灵敏的听觉告诉他,有人在召唤沃森。那个人。他浅的透明的眼睛看向了沃森,後者的脸上露出了懊恼的表情。
该死!伊欧也听见了!
沃森咬牙切齿地想,偏偏在这种时候!那个绿眼睛的巫师真他妈的会算时间!
第七十二章 龙骑士到来
72。
雅尔城外。
黑发的巫师与波利国的王子并肩站在出城的小路上。索玛双唇紧闭,紧紧盯著波利国的方向,目光中有说不清道不明的色彩。
为了不引起外交问题,他们选择出城等待赶来的龙骑士。尽管索玛已经与乌尔商量过初步的对策,但他心中仍然充满著焦虑与担忧。在亲眼确认之前,索玛不会相信自己的任何一个亲人已经遇难敌手。他不允许自己陷入可能是陷阱的悲伤中。但敌人的威胁的确给了他太大的压力。
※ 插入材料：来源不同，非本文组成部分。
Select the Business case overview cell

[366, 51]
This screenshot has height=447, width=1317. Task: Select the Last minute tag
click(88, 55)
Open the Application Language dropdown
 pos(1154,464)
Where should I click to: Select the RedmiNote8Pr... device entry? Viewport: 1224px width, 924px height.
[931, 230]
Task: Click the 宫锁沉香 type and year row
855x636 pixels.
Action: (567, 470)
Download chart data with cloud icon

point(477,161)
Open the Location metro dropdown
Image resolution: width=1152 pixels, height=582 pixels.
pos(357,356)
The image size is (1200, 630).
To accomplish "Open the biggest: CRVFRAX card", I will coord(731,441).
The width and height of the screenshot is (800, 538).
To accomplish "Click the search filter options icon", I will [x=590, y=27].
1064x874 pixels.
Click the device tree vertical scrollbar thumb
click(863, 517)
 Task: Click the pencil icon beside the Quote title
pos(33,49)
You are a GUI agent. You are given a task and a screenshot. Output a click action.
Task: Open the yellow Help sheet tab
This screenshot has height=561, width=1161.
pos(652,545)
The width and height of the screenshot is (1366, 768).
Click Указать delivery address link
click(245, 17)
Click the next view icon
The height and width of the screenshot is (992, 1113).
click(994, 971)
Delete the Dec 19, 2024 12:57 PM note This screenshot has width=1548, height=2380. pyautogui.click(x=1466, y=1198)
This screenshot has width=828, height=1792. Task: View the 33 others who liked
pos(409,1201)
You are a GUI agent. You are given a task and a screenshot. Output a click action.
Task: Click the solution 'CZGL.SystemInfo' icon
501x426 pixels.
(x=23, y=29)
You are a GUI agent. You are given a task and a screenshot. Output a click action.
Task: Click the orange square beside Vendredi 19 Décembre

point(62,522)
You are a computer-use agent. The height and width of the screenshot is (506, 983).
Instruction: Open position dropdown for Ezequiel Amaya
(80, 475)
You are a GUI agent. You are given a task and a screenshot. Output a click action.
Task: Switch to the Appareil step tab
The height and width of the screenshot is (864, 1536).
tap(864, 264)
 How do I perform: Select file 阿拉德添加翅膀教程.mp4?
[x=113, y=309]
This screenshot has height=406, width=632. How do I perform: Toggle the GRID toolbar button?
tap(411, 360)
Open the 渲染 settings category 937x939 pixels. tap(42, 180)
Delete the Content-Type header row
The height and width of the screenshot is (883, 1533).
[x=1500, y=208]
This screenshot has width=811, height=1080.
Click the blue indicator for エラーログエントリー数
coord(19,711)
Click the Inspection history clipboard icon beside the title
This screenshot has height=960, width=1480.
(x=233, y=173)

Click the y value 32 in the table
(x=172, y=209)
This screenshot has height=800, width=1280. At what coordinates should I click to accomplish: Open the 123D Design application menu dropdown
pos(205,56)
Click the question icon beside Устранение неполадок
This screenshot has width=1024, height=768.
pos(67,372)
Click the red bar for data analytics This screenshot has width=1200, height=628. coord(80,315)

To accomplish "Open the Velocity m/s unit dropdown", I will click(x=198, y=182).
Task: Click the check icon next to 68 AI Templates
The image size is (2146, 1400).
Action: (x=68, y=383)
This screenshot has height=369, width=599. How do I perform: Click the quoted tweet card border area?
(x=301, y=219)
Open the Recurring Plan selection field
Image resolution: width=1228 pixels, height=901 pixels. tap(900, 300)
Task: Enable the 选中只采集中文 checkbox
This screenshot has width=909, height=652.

虽然安德鲁的结界足以抵抗任何魔法,却无法抵抗自然力。就在刚才,乌尔利用了这一点,让宫中的植物为他窥见了宫中一二。每个巴罗斯家族的能力者所持的能力不同,而乌尔天生的操控植物者。再牢的结界也抵挡不过内鬼──只要用正确的方法引导,所有结界内的植物都能成为乌尔的眼睛。当宫中情景透过重重结界传送到水晶球上时,索玛庆幸在自己身边那个绿眼睛的男人是他的盟军而非敌人。
“事实上,安德鲁对我使用魔法的习惯几乎一无所知,但他对我的魔力属性做了透彻的研究。”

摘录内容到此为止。